**REQUEST**:
Put the lines from the line with "Screen dimensions: 1024x682" up to and including the line with "tap(786, 257)" into a Markdown table with the columns Row and Line, leaving out any blank lines.

--- Start TASK INPUT ---

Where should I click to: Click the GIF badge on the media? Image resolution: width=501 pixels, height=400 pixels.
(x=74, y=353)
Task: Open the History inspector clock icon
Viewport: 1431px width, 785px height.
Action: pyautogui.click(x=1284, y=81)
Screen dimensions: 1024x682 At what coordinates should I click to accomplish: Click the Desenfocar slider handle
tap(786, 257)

--- End TASK INPUT ---
--- Start TASK INPUT ---

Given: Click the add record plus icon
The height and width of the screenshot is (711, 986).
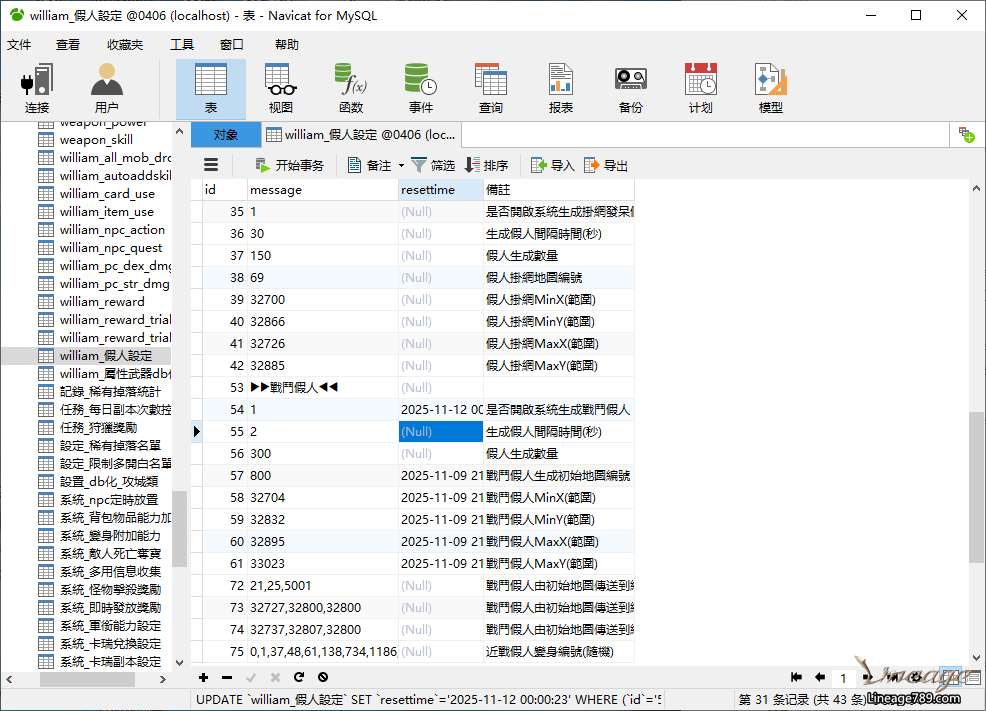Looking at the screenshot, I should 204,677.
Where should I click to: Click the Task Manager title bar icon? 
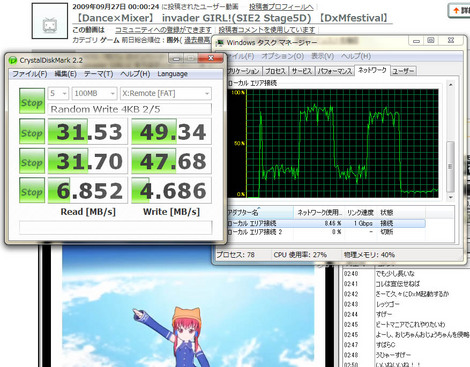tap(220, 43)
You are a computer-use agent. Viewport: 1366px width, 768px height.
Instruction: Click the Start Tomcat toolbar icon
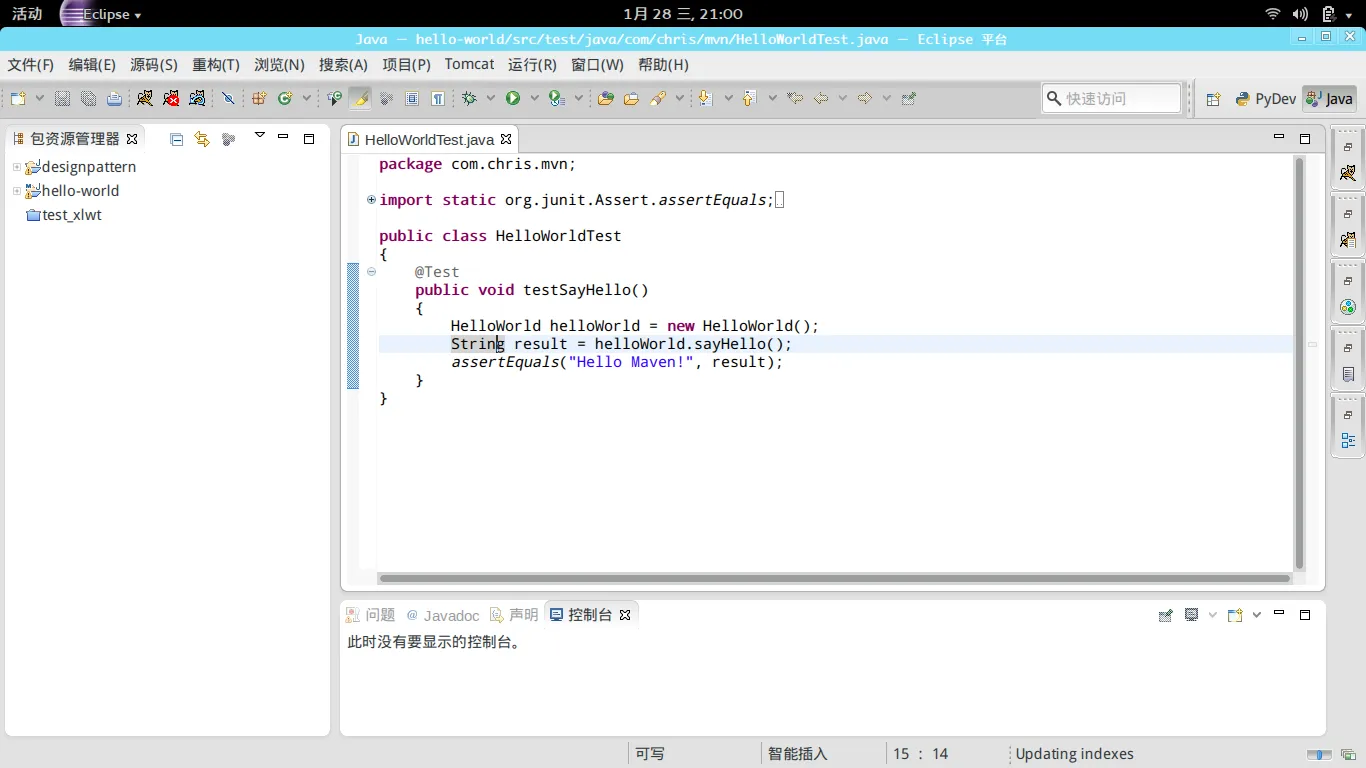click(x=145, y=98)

--- End TASK INPUT ---
--- Start TASK INPUT ---

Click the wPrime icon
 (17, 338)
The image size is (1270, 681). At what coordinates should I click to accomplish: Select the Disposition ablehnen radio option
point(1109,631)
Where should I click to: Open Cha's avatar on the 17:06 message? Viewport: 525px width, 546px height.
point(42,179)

--- End TASK INPUT ---

**EXERCISE SOLUTION**:
| Row | Line |
|---|---|
| 1 | Screen dimensions: 1024x682 At what coordinates should I click to accomplish: Click the Desenfocar slider handle |
| 2 | tap(786, 257) |